SPARITI DAL 2019 OLTRE 52MILA NEGOZI

Confesercenti: «Calo dei punti vendita, si può arginarlo ma non bisogna perdere tempo»

A fine 2023 si conteranno in Italia oltre 52mila negozi in meno rispetto al 2019, -7%. Se la pandemia è stata un duro scoglio da superare, il resto lo hanno fatto inflazione e caro energia, che hanno eroso la capacità di spesa delle famiglie: nell’ultimo biennio il potere d’acquisto degli italiani si è ridotto di 14,7 miliardi di euro, oltre 540 euro in meno per nucleo familiare.

Nel 2022 la perdita di potere d’acquisto si è aggirata sugli 11,8 miliardi di euro e quest’anno è prevista un’ulteriore flessione di 2,9 miliardi: ciò significa che la capacità di spesa raggiunta nel 2021 non verrà recuperata prima del 2027. Del resto, nei primi quattro mesi del 2023 il tasso di inflazione è stato pari all’8,8%, superando la media inflazionistica dell’8,2% registrata nel 2022.

Dati emersi da Il Commercio Oggi e Domani, uno studio sul futuro della distribuzione commerciale condotto da Confesercenti e Ipsos, presentato oggi (15 maggio)  alla Sala di Vibia e Adriano a Roma, alla presenza del ministro delle Imprese e del made in Italy, Adolfo Urso. L’indagine è stata realizzata su un campione di 1.000 consumatori di ogni età, che nonostante tutto opta ancora per il canale fisico in sei categorie merceologiche su nove.

L’online è preferito nel settore Viaggi e vacanze (72%) e anche nell’Elettronica/Prodotti tecnologici (62%). L’e-shopping piace anche per la moda, seppure in misura minore (52%, ma 48% nel caso di articoli e abbigliamento sportivi). A comprare sul web sono soprattutto i nati tra il 1981 e il 1996 (Generazione Y), mentre a sorpresa i giovanissimi Zoomer sono attratti dal canale fisico, tranne che in comparti come la cosmesi e l’elettronica.

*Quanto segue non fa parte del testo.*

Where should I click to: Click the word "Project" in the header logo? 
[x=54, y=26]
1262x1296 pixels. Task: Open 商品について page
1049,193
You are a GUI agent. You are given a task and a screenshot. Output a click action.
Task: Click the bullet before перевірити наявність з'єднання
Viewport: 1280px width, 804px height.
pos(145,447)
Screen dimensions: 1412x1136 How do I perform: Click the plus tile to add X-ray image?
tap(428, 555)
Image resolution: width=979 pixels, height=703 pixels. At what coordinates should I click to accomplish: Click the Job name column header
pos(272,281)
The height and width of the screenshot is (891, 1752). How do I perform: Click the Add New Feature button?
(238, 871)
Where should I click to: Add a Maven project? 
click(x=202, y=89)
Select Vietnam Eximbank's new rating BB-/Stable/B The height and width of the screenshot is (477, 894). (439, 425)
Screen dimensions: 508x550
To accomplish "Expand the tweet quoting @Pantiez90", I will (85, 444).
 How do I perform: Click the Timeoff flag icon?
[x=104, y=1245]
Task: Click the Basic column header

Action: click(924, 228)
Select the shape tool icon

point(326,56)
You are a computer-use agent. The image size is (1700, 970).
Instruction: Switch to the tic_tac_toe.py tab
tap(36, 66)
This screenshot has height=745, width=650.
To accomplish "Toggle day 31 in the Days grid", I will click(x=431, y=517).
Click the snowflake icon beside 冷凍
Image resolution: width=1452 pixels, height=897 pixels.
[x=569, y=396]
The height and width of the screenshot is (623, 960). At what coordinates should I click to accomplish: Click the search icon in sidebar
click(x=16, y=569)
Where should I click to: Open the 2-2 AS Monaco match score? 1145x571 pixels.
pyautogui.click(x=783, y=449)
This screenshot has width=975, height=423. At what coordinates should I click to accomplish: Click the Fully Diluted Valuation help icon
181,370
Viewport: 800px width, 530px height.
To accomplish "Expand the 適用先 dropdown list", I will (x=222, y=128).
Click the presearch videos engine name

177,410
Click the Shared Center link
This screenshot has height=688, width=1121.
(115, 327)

Una riscoperta che non basta ad arginare l’emorragia di negozi, soprattutto di vicinato, a partire da quelli del fashion (-8.553 unità rispetto al 2019, -6,3%), anche se a soffrire di più (-13,5%) sono edicole e cartolerie. In controtendenza, tra gli altri, i punti vendita di frutta e verdura (+2%).

Scarseggiano le nuove aperture: nel 2022 sono nate solo 22.608 attività, il 20,3% in meno del 2021. Un numero insufficiente a compensare le oltre 43mila imprese che hanno abbassato per sempre la saracinesca: il bilancio è negativo per oltre 20mila unità, con una media di oltre due negozi spariti ogni ora. Nei primi tre mesi del 2023 i new opening sono stati ancora inferiori (-18%) rispetto a quelli registrati nello stesso periodo del 2019.

Confesercenti e Ipsos stimano che da qui al 2030 si verificherà una contrazione di circa 73mila attività commerciali di vicinato (-11% sul totale), al ritmo di -18 negozi al giorno. Per invertire la rotta l’associazione propone una doppia piattaforma di interventi.

«È necessario - si legge in una nota - dare attuazione velocemente alla delega fiscale, riducendo la pressione delle imposte sulle famiglie. In particolare, sarebbe opportuno detassare gli aumenti contrattuali per il prossimo biennio: una simile misura potrebbe generare 3 miliardi di euro di consumi aggiuntivi già a partire dalla prossima tornata contrattuale».

Allo stesso tempo, per sostenere le attività di vicinato, «occorre introdurre misure strutturali, con un pacchetto di formazione per gli imprenditori, sostegni all’innovazione, una fiscalità di vantaggio per le piccole imprese della distribuzione con fatturato inferiore ai 400mila euro annui e la cedolare secca per le locazioni commerciali, subordinandone l’accesso alla concessione di un canone concordato al locatario, verificata e garantita dalle associazioni di categoria».

«Siamo convinti - concludono da Confesercenti - che con queste misure sarebbe possibile ridurre l’erosione delle quote di mercato delle piccole superfici, recuperando 5,5 miliardi di euro di vendite e salvando quasi 30mila attività commerciali di vicinato dalla scomparsa nei prossimi sette anni».